Monsieur Maurice Mauviel nous invite à (re)publier une lettre de Hugo adressée à Clémentine de Como Viallet, dont il éclaire la personnalité et la carrière dans les lignes qui suivent.

 

Lettre de Victor Hugo (Hauteville-House) à Clémentine de Como Viallet, datée du 9 janvier 1866, parue le vendredi 9 février 1866 dans le journal de Turin Un Soldo, giornale del Buonumore (communément appelé Il Bounumore) animé par le journaliste républicain, romancier et historien Giuseppe Beghelli[1](Briga Marittima, aujourd’hui La Brigue, Alpes-Maritimes, 1847, Turin, 1877).
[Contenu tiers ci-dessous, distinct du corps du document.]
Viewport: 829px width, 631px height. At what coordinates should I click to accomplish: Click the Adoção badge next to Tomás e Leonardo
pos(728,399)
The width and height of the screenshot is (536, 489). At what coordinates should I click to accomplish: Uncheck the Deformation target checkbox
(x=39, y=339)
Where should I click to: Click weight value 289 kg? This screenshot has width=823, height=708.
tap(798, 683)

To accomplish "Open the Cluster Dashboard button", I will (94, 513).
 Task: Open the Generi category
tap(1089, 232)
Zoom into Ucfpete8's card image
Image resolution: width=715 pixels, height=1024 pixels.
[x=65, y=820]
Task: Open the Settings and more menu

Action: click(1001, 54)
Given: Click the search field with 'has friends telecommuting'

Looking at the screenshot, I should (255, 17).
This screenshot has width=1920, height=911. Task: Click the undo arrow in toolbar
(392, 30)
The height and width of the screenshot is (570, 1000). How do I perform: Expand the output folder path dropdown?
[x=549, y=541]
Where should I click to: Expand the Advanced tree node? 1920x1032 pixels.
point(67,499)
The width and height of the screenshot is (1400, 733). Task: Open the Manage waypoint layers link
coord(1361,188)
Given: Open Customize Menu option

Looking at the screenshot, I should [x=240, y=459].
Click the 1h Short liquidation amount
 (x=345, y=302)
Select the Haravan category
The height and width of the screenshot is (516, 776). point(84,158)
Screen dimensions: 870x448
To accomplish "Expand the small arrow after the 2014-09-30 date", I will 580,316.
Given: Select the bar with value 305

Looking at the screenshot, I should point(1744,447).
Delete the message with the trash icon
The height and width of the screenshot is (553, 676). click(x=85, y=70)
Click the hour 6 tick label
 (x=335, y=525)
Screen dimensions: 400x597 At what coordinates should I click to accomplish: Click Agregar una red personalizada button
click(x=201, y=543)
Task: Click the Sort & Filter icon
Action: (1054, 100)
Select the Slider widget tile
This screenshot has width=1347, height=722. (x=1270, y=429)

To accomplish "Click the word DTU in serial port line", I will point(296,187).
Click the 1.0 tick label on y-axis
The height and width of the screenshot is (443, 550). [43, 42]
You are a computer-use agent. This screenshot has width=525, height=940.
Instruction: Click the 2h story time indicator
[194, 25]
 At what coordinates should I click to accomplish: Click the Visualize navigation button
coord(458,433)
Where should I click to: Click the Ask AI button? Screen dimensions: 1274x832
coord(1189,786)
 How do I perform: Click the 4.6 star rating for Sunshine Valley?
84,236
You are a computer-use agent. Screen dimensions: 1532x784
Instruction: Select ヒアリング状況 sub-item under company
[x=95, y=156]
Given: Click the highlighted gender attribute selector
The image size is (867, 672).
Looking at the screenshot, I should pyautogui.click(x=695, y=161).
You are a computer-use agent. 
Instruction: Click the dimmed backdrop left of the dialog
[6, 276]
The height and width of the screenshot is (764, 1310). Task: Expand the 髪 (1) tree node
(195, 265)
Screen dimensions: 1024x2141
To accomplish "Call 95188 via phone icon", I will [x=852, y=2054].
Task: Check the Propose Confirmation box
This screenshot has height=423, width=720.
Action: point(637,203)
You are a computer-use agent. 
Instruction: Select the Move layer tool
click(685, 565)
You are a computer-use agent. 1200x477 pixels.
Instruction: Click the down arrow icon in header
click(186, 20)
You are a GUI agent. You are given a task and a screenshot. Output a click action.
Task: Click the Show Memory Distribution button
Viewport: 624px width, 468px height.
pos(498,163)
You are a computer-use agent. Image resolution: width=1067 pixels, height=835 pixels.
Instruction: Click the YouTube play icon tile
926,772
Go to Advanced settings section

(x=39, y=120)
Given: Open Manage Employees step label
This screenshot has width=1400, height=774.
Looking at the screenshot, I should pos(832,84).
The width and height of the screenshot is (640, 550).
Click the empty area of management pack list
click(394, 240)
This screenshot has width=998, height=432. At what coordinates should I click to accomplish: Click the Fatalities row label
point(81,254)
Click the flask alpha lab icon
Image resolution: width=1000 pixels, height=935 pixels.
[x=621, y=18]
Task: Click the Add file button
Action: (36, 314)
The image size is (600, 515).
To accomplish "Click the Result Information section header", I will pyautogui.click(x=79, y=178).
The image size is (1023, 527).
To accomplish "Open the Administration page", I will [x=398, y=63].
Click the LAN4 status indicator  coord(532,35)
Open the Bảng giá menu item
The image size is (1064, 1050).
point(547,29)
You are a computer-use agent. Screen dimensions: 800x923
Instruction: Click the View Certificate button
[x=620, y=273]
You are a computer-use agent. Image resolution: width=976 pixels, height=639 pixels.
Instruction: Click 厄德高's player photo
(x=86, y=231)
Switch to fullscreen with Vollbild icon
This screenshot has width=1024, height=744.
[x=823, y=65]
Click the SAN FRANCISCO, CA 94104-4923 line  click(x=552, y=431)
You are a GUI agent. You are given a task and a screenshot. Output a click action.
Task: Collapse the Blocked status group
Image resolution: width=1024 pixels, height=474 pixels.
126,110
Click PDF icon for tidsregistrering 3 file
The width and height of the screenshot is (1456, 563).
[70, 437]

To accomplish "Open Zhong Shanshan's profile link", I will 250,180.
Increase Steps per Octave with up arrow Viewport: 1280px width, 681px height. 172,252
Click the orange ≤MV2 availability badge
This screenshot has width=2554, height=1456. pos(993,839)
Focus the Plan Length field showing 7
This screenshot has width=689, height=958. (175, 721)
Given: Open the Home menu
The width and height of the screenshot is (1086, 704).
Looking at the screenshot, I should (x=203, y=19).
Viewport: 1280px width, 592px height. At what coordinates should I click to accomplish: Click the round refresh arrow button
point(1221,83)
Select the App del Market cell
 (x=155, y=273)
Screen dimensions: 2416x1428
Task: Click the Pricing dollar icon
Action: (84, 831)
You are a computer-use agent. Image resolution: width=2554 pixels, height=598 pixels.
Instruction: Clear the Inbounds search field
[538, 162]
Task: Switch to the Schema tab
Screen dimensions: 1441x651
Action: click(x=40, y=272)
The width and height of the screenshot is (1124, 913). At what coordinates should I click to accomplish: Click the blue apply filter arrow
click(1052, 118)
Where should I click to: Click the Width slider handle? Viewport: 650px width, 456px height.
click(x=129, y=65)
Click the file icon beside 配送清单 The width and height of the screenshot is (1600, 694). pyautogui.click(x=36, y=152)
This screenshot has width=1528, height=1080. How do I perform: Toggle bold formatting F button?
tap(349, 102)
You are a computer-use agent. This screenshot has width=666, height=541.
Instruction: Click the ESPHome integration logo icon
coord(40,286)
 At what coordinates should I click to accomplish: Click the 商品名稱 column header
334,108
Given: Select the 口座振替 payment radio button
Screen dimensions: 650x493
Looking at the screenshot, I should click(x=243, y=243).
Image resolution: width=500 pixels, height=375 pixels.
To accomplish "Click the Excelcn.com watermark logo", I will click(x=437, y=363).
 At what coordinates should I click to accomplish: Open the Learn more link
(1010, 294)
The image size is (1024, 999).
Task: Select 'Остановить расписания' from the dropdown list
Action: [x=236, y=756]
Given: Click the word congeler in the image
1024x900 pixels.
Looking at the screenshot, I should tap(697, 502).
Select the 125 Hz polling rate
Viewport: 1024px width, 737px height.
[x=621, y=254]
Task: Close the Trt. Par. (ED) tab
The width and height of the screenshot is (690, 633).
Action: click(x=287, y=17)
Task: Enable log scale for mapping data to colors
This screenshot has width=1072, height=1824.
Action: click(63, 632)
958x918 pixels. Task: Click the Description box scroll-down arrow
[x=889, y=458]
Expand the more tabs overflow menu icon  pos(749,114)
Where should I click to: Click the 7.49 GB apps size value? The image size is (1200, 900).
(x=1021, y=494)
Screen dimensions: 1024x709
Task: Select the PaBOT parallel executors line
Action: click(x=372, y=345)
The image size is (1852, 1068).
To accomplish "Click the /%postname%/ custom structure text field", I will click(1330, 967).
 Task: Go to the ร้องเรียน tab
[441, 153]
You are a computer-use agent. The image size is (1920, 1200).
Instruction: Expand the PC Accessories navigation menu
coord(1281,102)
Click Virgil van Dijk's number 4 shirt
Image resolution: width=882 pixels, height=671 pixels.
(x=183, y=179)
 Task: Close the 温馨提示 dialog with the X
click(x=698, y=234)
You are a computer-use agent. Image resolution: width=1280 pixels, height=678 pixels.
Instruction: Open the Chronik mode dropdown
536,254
Beghelli a souvent consacré des chroniques favorables aux mouvements féministes et il n’est pas étonnant que Clémentine de Como, auteur d’une superbe autobiographie intitulée Emancipation de la Femme (Turin, 1853, en langue française avec de délicieux italianismes), se soit adressée à diverses reprises aux journaux fondés ou dirigés par Beghelli. En 1872 elle fit paraître dans le Ficcanaso de Turin, dont il était le Rédacteur et Directeur politique, une annonce informant le public qu’elle donnait des leçons de langue française à son domicile ou chez ses pratiques.

Clémentine de Como, née dans le Vaucluse au début du Premier Empire, a connu une vie très mouvementée à Bonnieux, Montpellier, Lyon… Après avoir fui le couvent (elle n’avait pas prononcé ses vœux), elle partit pour Nice et s’installa au Piémont, voyagea à Milan et Florence, courtisée et séduite par un poète qui l’abandonnera pour épouser une autre femme. Son émouvante et vivante autobiographie retrace ses aventures jusqu’en 1853.

Elle a écrit, outre son Emancipation de la Femme et Pauvres Enfants ! (inspiré par son expérience de responsable de maisons d’enfants) deux ou trois romans, dont Blanche aux Indes, conservé dans une des petits villes du Piémont où elle a vécu, une pièce de théâtre en langue italienne, des poèmes dans diverse revues dont certains sont repris dans Emancipation de la Femme. Il est probable qu’elle ait écrit d’autres livres non repérables aujourd’hui.

Elle s’est mariée vers 1860 et je perds sa trace à Turin en 1872 où elle habitait alors. Elle est totalement oubliée dans son Vaucluse natal : sa mère, native de Bonnieux, mourut assez jeune et elle-même échoua, en dépit des efforts déployés à partir de l’Italie vers 1850, à retrouver la trace de son père, à Marseille et dans le Vaucluse. Aucune de ses œuvres n’est repérable dans une bibliothèque publique en France, son œuvre a sombré dans l’oubli. Comme les écrivains et historiens de langue italienne de l’ancien Comté de Nice (quatre siècles d’une culture originale), Clémentine de Como est devenue une apatride.

 

Hauteville-House, le 9 janvier 1866.

Votre livre, Madame, est de ceux qui mouillent les paupières. Il gagne sa cause par l’émotion. Cette logique qui sort du cœur avec une larme n’est pas la moins vraie ni la moins puissante. J’ai pleuré, me voilà désarmé.

Vous avez bien voulu, Madame, mettre mon nom en tête de ce touchant livre, si féminin par l’observation, si mâle par l’enseignement.

Je remercie votre noble esprit.

Je suis etc.

Signé Victor Hugo.

 

Le journal précise :

Pauvres Enfants ! de Clémentine de Como-Viallet (auteur de l’Emancipation de la Femme) roman philanthropique dédié à Victor Hugo, publié très récemment ; prix 3,50, per le poste italiane 3,80.

 

1. Voir Maurice Mauviel : Un Garibaldien niçois dans la tourmente européenne : Giuseppe Beghelli 1847-1877. A paraître.